▶ TASK ITEM: The stretch wanted below opens at the line containing "Hide recent files" and closes at the line containing "Given: Switch to the 市场全景 tab". Please return it exactly, with no other lines.

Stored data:
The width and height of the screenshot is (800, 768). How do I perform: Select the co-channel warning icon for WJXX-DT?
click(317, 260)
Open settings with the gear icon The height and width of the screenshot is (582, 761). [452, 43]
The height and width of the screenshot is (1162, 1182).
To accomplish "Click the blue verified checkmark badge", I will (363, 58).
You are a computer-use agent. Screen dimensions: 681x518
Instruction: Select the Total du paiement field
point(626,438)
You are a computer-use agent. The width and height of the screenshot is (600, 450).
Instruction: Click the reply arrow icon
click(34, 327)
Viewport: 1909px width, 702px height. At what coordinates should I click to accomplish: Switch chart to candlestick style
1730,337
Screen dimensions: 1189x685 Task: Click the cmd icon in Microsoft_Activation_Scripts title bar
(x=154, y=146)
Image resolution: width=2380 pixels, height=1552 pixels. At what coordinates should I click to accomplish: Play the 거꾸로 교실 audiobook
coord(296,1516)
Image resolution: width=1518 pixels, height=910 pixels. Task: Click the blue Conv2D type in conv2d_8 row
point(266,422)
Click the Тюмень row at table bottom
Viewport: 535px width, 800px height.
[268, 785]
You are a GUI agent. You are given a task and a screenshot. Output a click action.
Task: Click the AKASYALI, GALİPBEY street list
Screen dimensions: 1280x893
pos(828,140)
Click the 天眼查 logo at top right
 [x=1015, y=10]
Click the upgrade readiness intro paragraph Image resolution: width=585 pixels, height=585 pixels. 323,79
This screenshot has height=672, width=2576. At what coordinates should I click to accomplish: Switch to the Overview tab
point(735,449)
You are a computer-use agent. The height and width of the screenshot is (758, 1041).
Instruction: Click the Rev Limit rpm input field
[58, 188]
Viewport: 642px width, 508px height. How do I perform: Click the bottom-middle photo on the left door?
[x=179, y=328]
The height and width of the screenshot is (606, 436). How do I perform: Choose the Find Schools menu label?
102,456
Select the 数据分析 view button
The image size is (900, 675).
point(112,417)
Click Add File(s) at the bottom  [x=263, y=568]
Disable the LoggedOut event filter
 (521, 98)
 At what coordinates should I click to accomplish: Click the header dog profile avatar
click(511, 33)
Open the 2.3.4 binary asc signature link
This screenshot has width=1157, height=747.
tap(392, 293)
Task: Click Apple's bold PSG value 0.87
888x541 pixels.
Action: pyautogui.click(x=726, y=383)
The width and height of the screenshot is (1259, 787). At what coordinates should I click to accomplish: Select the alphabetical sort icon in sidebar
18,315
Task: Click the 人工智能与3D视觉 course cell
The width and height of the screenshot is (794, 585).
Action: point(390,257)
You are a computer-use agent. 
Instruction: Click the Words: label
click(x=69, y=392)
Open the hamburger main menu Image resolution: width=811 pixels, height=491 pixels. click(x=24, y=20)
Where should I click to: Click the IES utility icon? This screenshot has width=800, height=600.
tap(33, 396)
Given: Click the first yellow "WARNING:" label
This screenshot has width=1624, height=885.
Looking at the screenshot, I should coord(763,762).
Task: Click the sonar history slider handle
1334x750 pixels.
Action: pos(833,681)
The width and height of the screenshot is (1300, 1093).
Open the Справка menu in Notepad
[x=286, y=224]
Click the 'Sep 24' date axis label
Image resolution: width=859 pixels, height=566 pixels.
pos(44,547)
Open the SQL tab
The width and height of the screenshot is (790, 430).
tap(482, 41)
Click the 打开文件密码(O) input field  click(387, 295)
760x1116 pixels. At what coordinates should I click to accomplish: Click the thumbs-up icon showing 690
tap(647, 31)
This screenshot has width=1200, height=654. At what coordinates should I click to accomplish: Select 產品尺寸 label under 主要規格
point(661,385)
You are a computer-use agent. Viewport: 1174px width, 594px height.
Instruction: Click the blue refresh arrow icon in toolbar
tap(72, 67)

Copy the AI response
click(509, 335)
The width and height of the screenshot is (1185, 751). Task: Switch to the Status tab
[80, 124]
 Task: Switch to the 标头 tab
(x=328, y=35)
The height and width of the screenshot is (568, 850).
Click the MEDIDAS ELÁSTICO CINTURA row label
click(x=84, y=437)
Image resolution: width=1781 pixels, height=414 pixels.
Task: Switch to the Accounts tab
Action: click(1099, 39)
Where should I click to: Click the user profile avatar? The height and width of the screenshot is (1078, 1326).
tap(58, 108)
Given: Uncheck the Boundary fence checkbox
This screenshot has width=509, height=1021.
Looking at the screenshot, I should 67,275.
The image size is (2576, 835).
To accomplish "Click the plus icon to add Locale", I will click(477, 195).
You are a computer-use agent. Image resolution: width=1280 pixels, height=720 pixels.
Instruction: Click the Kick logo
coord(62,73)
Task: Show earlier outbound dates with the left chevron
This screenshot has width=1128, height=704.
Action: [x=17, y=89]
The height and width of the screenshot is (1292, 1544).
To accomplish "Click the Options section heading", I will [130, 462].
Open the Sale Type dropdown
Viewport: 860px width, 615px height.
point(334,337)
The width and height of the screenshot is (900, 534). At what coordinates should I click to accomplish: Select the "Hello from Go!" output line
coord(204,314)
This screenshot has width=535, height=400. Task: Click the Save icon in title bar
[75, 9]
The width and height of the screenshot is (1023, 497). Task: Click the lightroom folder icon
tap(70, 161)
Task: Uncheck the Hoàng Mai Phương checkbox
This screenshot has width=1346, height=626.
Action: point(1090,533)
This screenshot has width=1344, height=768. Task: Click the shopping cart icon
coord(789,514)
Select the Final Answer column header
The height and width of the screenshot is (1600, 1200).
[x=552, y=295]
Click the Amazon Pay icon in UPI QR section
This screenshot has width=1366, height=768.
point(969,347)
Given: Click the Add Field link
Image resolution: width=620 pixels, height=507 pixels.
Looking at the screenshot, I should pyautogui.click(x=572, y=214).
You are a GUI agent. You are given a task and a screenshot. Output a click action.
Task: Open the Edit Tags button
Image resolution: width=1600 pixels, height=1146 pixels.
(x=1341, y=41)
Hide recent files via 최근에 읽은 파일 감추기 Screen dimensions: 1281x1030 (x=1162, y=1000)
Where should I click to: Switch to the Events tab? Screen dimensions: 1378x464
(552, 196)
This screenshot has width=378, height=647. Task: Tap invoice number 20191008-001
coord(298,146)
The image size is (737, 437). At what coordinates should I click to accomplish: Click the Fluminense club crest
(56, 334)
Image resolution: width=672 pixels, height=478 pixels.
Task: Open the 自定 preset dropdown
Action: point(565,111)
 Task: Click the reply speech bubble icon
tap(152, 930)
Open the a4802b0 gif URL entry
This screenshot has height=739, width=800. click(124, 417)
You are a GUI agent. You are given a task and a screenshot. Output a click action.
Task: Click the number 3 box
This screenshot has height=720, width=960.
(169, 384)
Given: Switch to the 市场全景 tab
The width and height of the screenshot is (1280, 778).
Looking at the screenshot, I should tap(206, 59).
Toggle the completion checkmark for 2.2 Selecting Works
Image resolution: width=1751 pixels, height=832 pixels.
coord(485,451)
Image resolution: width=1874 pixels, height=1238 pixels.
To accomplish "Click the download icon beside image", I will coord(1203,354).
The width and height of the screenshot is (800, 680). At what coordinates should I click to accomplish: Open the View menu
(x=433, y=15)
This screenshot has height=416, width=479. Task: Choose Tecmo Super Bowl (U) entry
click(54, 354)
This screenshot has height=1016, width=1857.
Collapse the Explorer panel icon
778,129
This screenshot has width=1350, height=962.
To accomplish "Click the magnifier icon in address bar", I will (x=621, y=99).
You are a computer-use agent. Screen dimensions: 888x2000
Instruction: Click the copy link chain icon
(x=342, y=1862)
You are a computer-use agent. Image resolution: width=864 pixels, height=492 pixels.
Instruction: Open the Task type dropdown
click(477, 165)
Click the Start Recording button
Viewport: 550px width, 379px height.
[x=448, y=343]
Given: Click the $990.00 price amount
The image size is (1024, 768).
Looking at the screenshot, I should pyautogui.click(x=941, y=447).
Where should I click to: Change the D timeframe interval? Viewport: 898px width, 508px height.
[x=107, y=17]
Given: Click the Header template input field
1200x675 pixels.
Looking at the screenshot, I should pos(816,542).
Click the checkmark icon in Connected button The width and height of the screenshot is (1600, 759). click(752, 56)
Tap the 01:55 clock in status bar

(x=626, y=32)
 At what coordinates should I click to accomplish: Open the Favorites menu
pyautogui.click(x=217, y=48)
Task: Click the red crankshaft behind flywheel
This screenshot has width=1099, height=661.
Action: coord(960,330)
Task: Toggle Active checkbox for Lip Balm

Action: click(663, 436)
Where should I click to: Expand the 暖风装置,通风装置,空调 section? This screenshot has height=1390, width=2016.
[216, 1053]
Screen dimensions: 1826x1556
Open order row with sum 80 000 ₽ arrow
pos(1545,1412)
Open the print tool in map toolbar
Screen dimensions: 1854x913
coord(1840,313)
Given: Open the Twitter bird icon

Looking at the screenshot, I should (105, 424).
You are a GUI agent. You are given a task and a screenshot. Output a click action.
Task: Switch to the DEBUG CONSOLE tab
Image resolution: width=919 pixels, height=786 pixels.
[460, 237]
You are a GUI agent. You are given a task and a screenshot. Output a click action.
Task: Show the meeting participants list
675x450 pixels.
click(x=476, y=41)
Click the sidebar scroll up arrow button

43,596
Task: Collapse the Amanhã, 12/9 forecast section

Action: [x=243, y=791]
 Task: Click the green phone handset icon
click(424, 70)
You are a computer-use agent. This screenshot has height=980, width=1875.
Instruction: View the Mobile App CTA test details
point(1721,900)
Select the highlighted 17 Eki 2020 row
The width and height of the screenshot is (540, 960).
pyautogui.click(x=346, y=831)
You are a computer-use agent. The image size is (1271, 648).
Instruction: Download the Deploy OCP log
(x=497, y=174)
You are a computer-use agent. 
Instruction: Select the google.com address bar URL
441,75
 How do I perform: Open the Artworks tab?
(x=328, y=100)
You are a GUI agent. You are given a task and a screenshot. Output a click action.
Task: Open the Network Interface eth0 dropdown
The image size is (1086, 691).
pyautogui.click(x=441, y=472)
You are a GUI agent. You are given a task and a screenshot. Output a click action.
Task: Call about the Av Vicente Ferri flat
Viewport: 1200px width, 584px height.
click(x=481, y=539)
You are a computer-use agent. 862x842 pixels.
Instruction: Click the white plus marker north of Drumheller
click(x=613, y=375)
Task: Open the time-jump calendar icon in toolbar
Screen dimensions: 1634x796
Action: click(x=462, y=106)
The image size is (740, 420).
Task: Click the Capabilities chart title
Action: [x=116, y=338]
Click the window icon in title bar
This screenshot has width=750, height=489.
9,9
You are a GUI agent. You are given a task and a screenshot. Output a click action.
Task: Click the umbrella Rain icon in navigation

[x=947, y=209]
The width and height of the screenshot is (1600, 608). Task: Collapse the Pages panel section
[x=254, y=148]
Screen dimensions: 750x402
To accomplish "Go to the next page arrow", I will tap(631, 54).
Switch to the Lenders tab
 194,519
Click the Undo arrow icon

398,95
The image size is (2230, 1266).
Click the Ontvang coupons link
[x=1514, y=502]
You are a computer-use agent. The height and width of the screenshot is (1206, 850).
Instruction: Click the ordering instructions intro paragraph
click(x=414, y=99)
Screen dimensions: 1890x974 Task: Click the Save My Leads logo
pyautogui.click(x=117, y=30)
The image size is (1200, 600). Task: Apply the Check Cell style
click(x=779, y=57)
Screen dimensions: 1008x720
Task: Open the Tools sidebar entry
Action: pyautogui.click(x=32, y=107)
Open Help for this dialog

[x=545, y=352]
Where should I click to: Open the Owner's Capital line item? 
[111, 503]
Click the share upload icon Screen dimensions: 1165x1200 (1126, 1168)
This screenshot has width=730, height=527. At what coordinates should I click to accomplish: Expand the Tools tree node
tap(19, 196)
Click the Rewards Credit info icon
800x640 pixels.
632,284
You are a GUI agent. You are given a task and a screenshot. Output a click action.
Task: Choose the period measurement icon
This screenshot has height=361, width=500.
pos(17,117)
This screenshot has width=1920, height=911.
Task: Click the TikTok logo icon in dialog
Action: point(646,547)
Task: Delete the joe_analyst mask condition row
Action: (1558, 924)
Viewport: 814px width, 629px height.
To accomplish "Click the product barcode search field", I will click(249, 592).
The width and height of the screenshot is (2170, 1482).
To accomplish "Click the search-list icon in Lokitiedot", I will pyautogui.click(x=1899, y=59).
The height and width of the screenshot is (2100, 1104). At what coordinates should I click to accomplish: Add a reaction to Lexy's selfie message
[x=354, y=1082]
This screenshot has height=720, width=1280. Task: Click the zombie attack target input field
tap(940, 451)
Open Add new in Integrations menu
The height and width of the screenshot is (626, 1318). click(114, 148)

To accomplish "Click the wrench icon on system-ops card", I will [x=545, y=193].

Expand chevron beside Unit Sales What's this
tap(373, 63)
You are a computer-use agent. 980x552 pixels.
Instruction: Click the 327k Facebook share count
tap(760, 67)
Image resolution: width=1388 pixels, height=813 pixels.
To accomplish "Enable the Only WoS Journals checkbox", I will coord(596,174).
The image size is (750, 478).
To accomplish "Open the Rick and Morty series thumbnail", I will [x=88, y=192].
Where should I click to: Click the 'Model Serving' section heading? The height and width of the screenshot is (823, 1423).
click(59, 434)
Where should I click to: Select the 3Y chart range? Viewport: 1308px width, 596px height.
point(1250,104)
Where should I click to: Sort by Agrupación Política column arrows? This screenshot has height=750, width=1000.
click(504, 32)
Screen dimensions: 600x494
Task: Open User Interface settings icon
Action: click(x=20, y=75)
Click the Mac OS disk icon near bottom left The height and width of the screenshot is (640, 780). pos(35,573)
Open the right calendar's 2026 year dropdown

▶ EXPECTED OUTPUT:
Hide recent files via 최근에 읽은 파일 감추기 Screen dimensions: 1281x1030 (x=1162, y=1000)
Where should I click to: Switch to the Events tab? Screen dimensions: 1378x464
(552, 196)
This screenshot has width=378, height=647. Task: Tap invoice number 20191008-001
coord(298,146)
The image size is (737, 437). At what coordinates should I click to accomplish: Click the Fluminense club crest
(56, 334)
Image resolution: width=672 pixels, height=478 pixels.
Task: Open the 自定 preset dropdown
Action: point(565,111)
 Task: Click the reply speech bubble icon
tap(152, 930)
Open the a4802b0 gif URL entry
This screenshot has height=739, width=800. click(124, 417)
You are a GUI agent. You are given a task and a screenshot. Output a click action.
Task: Click the number 3 box
This screenshot has height=720, width=960.
(169, 384)
Given: Switch to the 市场全景 tab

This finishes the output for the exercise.